:: Source records ::
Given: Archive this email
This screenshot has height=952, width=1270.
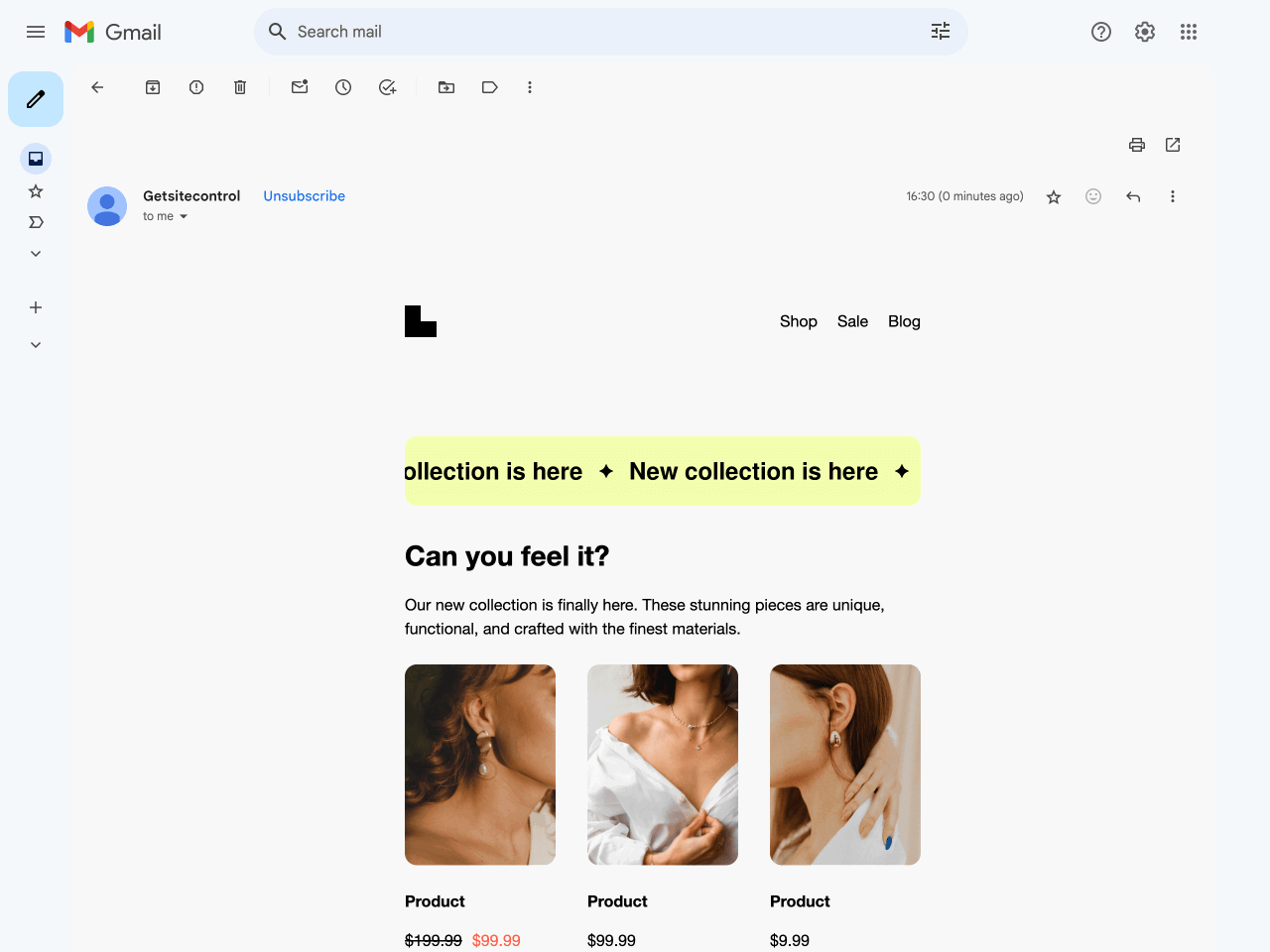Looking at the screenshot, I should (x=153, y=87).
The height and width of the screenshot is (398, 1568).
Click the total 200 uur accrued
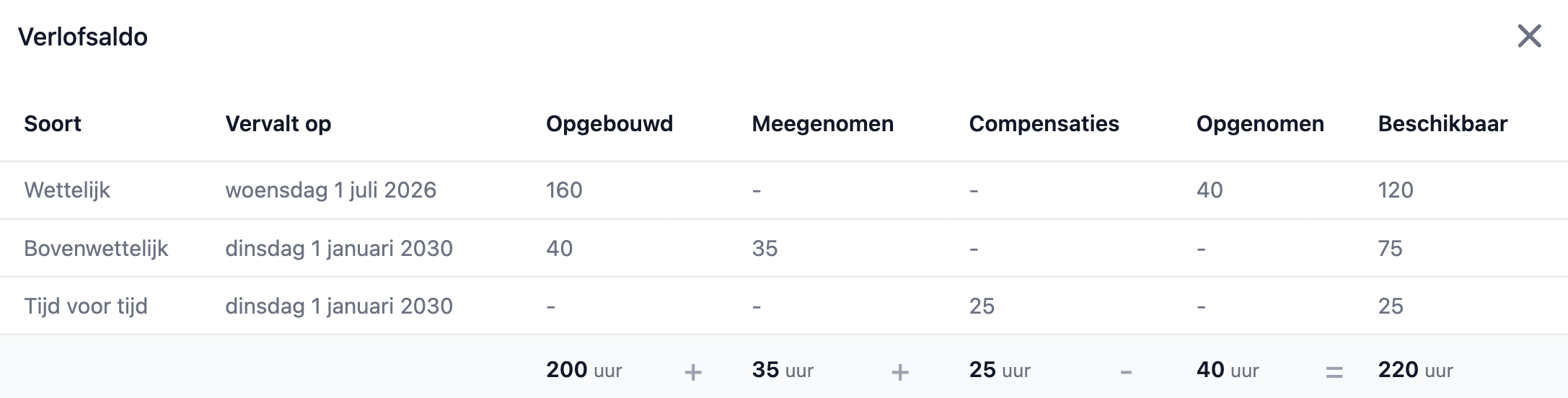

:: Exercise instructions ::
Could you give all the records again, exactly, minus the pictures?

:: Response to this task ::
Given: Archive this email
This screenshot has height=952, width=1270.
Looking at the screenshot, I should (x=153, y=87).
The height and width of the screenshot is (398, 1568).
Click the total 200 uur accrued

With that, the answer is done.